───── PROVIDED DATA

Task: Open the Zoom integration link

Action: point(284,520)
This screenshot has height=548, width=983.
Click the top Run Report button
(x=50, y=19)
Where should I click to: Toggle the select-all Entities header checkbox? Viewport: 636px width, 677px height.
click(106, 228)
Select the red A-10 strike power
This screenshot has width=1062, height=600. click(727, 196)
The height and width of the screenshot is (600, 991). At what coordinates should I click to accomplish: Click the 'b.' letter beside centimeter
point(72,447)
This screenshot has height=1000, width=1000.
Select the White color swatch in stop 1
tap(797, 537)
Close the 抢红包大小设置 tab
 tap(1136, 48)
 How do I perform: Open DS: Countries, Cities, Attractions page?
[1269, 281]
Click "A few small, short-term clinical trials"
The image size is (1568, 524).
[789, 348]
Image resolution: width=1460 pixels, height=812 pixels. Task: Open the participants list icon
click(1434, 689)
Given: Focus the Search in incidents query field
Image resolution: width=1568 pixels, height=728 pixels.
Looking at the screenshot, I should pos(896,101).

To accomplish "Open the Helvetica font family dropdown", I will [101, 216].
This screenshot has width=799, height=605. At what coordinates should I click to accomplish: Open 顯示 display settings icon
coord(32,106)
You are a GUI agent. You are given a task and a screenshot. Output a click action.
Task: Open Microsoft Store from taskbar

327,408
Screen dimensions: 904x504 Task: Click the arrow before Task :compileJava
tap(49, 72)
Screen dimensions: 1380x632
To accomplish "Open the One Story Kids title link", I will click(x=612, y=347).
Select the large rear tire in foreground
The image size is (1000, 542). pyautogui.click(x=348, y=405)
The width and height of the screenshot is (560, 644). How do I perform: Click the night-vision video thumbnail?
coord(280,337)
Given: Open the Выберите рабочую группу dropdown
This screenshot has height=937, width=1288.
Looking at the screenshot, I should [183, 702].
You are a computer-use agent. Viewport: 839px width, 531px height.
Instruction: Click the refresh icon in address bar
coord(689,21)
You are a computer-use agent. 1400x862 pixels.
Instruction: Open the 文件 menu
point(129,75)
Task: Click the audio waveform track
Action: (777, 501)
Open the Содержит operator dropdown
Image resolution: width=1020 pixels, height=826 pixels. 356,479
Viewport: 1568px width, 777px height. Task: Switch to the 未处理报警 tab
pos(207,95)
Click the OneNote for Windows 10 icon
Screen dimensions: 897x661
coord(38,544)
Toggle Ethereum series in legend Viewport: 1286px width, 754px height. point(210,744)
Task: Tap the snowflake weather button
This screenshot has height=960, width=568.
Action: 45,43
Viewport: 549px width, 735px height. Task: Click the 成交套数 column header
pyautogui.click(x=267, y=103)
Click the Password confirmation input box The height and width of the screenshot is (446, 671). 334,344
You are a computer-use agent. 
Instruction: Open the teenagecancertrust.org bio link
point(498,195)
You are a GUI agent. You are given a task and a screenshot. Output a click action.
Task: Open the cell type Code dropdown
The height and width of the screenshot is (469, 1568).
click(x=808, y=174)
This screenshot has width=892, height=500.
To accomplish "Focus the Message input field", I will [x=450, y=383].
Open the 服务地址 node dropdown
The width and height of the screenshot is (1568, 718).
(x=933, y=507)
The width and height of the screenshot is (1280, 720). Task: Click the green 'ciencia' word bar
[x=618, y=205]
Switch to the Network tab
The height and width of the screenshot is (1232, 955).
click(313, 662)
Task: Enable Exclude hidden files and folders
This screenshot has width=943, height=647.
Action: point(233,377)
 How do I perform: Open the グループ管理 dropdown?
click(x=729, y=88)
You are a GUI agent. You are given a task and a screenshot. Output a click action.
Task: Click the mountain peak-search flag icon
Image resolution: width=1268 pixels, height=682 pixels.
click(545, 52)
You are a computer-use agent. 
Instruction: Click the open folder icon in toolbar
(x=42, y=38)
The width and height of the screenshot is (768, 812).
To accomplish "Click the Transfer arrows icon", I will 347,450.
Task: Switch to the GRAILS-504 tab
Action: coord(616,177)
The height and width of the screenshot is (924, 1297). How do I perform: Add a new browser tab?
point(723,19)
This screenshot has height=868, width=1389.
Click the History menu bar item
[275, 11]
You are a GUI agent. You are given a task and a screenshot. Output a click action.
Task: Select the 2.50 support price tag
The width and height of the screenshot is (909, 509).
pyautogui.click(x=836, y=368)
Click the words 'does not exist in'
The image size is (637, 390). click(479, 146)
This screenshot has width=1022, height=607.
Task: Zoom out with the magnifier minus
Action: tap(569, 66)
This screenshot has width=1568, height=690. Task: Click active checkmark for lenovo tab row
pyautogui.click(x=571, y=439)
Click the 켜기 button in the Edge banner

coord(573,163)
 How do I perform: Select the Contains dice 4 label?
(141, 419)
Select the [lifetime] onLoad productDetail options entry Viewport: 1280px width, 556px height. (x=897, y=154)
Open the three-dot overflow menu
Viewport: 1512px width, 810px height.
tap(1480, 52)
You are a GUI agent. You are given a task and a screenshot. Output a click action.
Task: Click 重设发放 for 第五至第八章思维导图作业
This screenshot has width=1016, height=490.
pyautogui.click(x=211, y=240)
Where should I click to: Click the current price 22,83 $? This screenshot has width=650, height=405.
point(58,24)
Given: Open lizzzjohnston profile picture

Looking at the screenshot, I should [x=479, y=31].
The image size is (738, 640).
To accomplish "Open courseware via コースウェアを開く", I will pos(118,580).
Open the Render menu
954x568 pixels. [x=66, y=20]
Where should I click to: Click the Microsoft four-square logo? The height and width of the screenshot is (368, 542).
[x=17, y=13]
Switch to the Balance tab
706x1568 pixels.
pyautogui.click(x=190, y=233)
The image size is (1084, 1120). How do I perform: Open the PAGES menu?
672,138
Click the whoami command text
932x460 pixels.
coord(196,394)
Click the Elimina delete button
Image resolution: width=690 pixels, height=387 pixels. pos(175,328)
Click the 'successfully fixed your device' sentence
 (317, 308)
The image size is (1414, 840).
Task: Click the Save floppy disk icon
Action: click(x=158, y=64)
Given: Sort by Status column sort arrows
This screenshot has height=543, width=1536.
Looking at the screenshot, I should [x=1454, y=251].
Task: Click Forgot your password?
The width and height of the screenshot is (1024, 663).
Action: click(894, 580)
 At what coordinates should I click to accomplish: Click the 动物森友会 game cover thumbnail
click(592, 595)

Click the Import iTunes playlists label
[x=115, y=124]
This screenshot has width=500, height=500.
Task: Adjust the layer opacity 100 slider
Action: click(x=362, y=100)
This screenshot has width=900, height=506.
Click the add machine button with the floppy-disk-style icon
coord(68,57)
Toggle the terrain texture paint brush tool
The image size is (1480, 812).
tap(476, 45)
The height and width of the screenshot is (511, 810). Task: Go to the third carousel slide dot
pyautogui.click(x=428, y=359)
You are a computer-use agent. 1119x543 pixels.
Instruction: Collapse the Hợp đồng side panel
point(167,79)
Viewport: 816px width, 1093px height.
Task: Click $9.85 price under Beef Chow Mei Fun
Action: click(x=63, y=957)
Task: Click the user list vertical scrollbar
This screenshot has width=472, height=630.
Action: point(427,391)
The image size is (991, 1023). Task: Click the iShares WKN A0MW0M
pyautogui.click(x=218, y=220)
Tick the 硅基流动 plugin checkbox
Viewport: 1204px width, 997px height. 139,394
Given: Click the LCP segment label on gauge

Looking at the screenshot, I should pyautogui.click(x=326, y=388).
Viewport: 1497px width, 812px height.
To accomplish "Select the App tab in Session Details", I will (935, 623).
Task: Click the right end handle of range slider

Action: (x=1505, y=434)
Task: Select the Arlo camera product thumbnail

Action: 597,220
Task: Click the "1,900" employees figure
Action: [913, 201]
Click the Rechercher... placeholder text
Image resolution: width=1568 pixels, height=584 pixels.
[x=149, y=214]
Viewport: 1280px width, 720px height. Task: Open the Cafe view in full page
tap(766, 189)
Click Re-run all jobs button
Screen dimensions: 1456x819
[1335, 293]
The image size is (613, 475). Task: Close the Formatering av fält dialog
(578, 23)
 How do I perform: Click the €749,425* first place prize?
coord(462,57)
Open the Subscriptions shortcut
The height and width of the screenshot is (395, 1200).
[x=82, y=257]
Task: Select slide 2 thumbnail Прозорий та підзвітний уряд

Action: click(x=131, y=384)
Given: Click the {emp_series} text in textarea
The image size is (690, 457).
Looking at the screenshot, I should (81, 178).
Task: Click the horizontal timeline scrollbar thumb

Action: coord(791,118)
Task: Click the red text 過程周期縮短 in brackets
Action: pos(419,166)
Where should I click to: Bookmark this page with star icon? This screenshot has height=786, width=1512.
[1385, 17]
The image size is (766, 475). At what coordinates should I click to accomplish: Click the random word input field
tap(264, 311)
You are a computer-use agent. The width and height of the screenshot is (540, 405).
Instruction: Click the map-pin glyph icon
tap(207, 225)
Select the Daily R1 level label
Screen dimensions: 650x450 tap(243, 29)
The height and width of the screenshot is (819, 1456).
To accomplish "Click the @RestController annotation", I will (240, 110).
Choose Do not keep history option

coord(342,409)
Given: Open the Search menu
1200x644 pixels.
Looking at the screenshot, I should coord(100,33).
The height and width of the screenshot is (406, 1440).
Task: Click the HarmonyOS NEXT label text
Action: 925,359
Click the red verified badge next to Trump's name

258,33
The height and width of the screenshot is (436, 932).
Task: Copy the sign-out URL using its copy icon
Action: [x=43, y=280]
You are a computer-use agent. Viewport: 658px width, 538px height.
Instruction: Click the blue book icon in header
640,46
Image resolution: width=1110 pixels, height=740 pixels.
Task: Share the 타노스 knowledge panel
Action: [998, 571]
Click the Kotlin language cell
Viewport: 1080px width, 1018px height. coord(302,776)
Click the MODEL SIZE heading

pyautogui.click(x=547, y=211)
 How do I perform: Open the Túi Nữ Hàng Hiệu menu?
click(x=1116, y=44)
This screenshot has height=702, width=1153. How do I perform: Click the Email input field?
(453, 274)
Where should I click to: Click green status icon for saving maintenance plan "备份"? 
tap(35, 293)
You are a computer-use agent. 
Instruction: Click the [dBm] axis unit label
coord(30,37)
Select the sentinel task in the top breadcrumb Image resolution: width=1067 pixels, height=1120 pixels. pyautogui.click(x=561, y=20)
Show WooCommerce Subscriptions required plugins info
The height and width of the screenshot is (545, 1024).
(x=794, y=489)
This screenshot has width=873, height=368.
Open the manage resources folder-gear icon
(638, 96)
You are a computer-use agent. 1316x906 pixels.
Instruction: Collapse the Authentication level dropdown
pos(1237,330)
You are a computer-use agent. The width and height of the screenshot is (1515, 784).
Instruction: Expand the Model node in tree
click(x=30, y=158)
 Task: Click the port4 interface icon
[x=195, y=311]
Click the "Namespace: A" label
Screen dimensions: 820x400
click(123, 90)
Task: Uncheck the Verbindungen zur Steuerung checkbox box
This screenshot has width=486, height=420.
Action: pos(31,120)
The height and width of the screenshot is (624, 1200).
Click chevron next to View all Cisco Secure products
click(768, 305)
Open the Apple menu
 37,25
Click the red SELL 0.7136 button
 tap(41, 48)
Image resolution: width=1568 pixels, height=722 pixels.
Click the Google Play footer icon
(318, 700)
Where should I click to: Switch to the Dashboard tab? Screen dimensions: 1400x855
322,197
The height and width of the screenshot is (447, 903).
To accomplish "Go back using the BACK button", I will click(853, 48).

──────────

- [EXERCISE] All lines holding the word "Focus" must be copied from the data.

- [THE COMPLETED TASK]
Given: Focus the Search in incidents query field
To accomplish "Focus the Message input field", I will [x=450, y=383].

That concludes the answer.